Laura chatted on for a long while about her suspicions of the way of life in England. Marta continued to gaze outside. Dread seemed to envelope her. When she finally cast her eyes back toward Laura, Laura placed her hand on her heart and swept toward Marta.

“Darling, I’ve known you for years and years, and I’ve never seen you looking so tremendously…”

“Oh, it’s just this heartache,” Marta stuttered. “Part of the reason my mother wishes to send me away. I feel as though everything I’ve ever known and loved, everything I’ve ever dreamed of, is about to be taken away from me.”

“You’ve looked so stricken over the past weeks,” Laura admitted. “I haven’t drudged up the courage to ask.”

“You must have heard the gossip about the market,” Marta said, her voice heavy. “I’m widely known as the loser in a love triangle; the woman left behind. I know my mother wishes to shield me from such wretched labelling. But in truth, I believe that heartache is so powerful that it will follow me across the continent, all the way to that tiny island she loves so dearly. I cannot understand it, Laura. If she loves England so much, why doesn’t she return? Her love for my father seems lacklustre in comparison.”

“Your mother, leave your father? She would never operate so outside the bounds of societal expectation,” Laura returned.

“I suppose. But why would she remain so miserable throughout the rest of her life?” Marta considered. “She looks at these beautiful mountains—these incredible gifts from God himself—and doesn’t feel a thing. I know it because I can see the coldness in her eyes. She sees this next step in my life, this journey to England, to be a necessary and mathematical one. She cannot fathom the depths of my soul.”

“But didn’t she come to Austria in the first place because of some sort of wild belief that your father was her dearest and only love?” Laura asked. She said it sneakily, as though she wanted to remind Marta of just how similar she and her mother truthfully were.

Of course, Marta yearned to reject this concept. She sniffed and said, “I really don’t need anything else from you today, lovely Laura. Please, take the rest of the time for yourself. I can begin to pack myself. I know it’s nothing an English girl would do, but it’s what I feel I must do to prepare myself.”

After Laura left, Marta lay back on her bed and felt her heart drum up a reckless beat in her chest. She felt her best-laid plans shrivel up and die, right before her eyes. All the while, the man she’d fallen for, the man she’d given her heart to, was assuredly off with this other, beautiful, entirely-Austrian woman, a woman who’d beaten Marta in every single manner, in heart and soul and beauty.

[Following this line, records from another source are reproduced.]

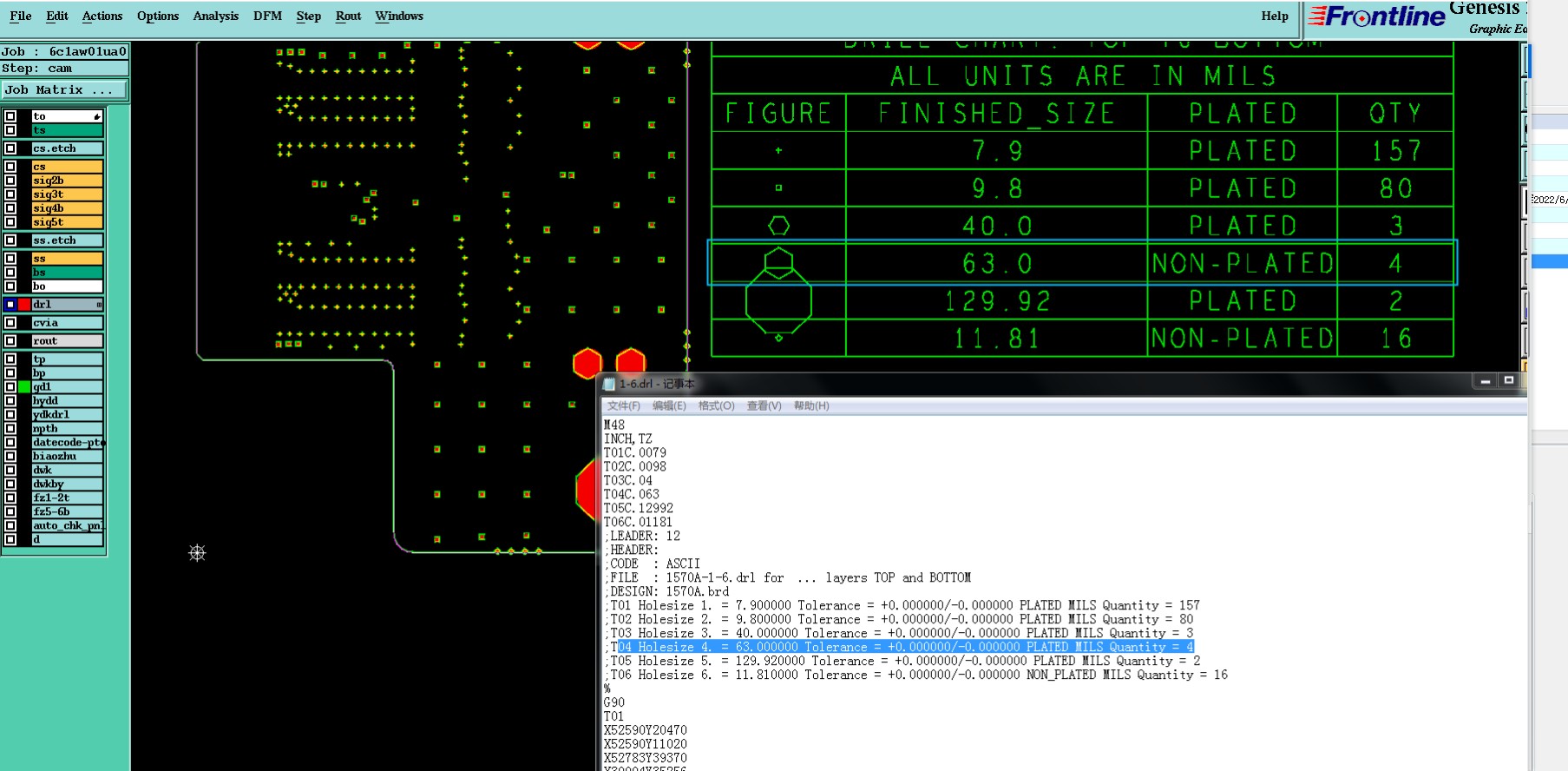Click the Frontline logo in the header
This screenshot has height=771, width=1568.
point(1376,16)
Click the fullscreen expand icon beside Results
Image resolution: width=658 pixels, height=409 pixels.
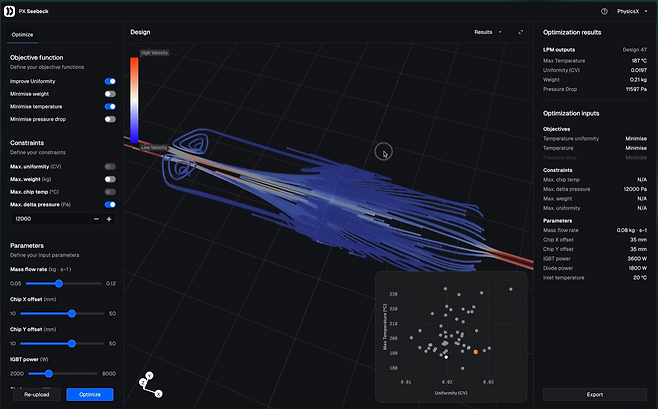tap(520, 32)
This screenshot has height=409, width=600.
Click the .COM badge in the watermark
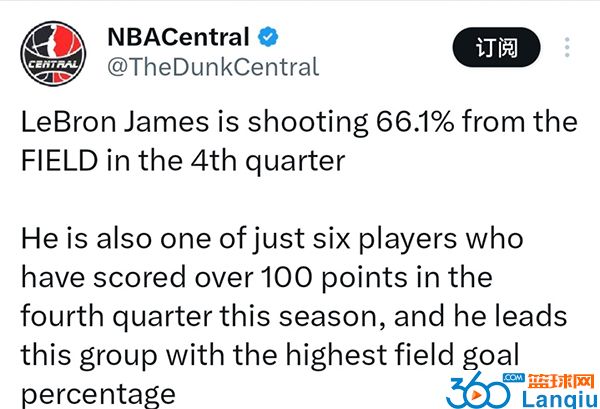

Marta clutched the fabric of her bed’s blanket hard so that her fingers lost their colour. She sighed, recognising the severity of her anger, and slowly unclenched.

England. It was to be a fresh life. The sort of one that would allow her to make up her story as she pleased. Just then, her story in Austria had been cut short.

But there would be other things. Other events. She was Marta Schnitzler, and she lived only within the bounds of her own adventurous reality. Regardless of her mother’s “sentence,” she would embark on this journey with her eyes open to the possibility of it.

Perhaps that was how she could best her mother: to prove to her that she didn’t need anything but the wild imagination of her own mind.